27 October 2006

This is Why I Hate Checking My Email

Case, traditionally, throws pumpkins off a building on campus and calls it an experiment around this time of year. The physics department usually sponsors this, but this year decided it was too much of a logistical nightmare, and canceled it. The Physics and Astronomy Club un-canceled it. About two or three weeks into planning, I got an email from a graduate student who wanted in on the action, and offered us $250 from the Graduate Student Senate to sweeten the deal. Who could refuse?

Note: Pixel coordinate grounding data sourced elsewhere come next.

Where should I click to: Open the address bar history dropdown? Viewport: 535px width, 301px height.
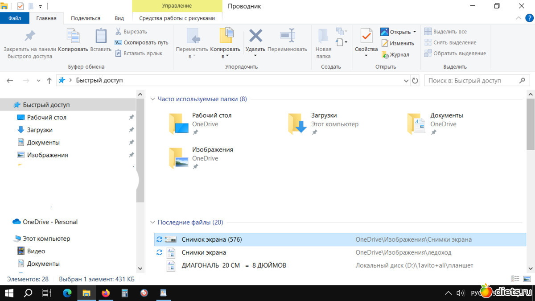click(406, 81)
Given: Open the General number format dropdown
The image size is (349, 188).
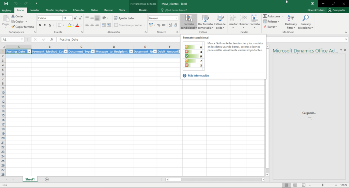Looking at the screenshot, I should pyautogui.click(x=177, y=18).
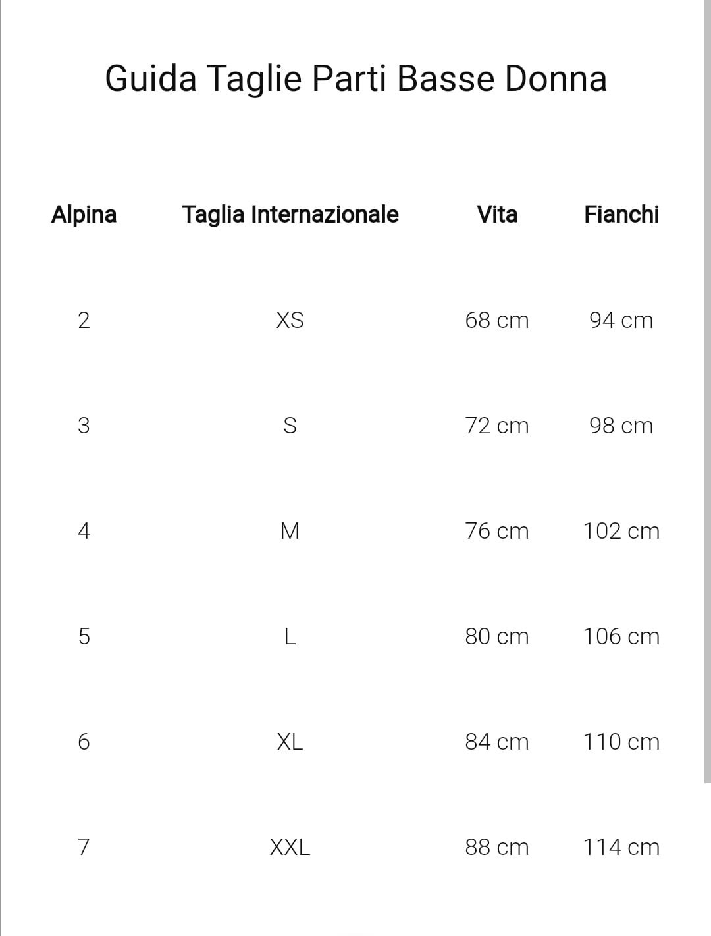Click the 94 cm hips value
Image resolution: width=711 pixels, height=936 pixels.
pyautogui.click(x=621, y=320)
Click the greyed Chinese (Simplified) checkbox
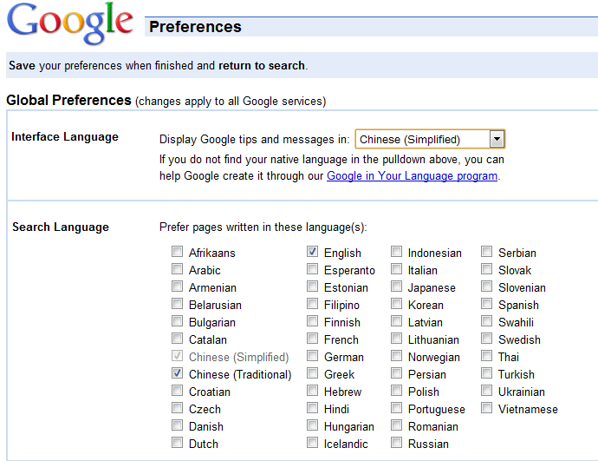598x461 pixels. pyautogui.click(x=177, y=356)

Somewhere along the line, I got declared/assumed incompetent, and due to some passive-aggressive committee politics on the part of the graduate students, we may not have the funds we need. We may also, in fact, have three people MCing the event, and a double batch of pies. For the drop which will not happen if we can't pay plant services their exorbitant fee for setting up the drop mechanism. (They say it takes seven hours, start to finish, to set up and tear down. I simply don't see it and the dance I get from their secretary makes me even more suspicious.)

My inbox is also flooded with emails from the Committee for the Selection of Common Reading, because the head of this committee is a stupid woman who likes overly complicated acronyms. There has been nothing of substance come out of this committee yet, but somewhere around thirty or forty emails have been generated. What do they contain? Pontification about "literary merit." Speculation on which bullet point ought to go first I sent an email suggesting that hey, why don't we think about structuring the request for common reading suggestions so that it's likely we'll get books that the incoming freshmen might like to read, since the university buys those books and most of them never get cracked.

I was, of course, advocating "fluff" and "easy reading" that "wouldn't challenge" the students. Silly me, wanting to put Case's limited funds to practical use. I forgot that the selection of common reading is really just an ego wank on the part of the committee. It of course has nothing to do with the students who are supposed to be reading this book.

And the committee went back to debating the bullet points.

I think I just hate committees. This whole experience is going to end with me being a dictator of an island that is small but all my own.